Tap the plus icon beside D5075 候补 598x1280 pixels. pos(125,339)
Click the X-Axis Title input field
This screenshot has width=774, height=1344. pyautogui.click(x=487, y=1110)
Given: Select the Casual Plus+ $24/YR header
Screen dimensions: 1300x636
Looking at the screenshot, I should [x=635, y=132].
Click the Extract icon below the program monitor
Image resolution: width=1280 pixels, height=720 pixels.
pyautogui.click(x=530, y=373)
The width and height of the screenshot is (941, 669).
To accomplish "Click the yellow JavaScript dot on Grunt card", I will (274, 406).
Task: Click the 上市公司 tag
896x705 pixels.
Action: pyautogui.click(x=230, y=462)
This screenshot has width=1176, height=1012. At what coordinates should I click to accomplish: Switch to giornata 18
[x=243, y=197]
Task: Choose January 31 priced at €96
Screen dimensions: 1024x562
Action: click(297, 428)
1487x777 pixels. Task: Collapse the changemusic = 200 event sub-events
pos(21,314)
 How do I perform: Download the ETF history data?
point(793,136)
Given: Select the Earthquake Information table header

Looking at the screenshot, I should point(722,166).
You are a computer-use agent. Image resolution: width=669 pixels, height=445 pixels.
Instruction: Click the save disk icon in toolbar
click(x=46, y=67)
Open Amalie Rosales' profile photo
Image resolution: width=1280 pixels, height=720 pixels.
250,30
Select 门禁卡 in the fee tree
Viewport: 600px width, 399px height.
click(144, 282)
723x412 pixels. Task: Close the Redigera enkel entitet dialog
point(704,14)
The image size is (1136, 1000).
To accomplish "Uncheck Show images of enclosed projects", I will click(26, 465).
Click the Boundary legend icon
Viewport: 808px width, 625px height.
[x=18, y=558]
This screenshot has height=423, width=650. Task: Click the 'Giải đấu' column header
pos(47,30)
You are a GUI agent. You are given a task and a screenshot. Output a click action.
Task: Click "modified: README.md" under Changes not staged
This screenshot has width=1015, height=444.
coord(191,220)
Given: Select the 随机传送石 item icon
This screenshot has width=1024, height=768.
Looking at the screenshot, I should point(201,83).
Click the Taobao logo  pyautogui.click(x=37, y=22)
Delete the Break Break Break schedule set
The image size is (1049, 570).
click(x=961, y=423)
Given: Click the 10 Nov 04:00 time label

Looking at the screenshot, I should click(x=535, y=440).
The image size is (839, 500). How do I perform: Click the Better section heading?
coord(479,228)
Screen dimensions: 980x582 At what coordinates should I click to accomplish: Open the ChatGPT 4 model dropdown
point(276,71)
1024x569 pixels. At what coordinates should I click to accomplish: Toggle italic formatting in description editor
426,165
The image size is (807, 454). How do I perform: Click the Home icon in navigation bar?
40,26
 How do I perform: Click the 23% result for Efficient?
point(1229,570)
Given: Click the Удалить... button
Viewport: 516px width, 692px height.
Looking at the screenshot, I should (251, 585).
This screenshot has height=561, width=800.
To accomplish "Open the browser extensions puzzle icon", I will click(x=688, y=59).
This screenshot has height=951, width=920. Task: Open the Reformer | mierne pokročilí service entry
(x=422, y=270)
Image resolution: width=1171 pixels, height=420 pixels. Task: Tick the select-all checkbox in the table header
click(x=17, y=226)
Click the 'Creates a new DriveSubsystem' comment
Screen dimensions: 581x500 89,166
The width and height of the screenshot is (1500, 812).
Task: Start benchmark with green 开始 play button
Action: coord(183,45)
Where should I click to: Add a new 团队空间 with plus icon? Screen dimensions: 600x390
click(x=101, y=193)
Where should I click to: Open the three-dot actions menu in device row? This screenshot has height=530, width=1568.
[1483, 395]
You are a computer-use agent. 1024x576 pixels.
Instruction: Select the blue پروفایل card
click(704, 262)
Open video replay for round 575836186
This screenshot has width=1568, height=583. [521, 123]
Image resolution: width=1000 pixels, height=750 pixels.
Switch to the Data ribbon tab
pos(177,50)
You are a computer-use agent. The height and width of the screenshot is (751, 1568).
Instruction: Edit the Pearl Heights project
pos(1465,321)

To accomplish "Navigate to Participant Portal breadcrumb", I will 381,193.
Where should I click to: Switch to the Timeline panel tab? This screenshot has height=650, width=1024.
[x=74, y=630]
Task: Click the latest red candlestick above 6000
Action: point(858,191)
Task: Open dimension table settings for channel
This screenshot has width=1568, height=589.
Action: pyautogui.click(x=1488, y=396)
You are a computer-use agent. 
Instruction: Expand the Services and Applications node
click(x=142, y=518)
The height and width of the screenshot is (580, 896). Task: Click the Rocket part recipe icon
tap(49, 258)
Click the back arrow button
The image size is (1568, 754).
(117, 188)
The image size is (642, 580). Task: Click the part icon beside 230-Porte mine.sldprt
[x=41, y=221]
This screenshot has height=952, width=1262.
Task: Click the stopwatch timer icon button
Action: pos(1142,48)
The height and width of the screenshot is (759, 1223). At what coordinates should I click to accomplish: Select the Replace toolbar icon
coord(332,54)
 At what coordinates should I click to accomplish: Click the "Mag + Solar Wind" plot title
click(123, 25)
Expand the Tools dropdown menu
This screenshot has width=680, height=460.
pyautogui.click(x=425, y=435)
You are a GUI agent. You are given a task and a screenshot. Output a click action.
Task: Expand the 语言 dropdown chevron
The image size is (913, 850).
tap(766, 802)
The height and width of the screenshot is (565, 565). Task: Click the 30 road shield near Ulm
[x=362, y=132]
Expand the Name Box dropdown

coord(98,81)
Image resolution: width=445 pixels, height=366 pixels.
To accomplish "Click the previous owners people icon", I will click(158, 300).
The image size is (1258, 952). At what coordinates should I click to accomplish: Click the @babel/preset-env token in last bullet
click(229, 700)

### Problem statement
Each line in which the string "will" is found must be copied from the data.

### Answer box
To accomplish "Click the yellow JavaScript dot on Grunt card", I will (274, 406).
To accomplish "Uncheck Show images of enclosed projects", I will click(26, 465).
To accomplish "Open the browser extensions puzzle icon", I will click(x=688, y=59).
To accomplish "Navigate to Participant Portal breadcrumb", I will 381,193.
To accomplish "Click the previous owners people icon", I will click(158, 300).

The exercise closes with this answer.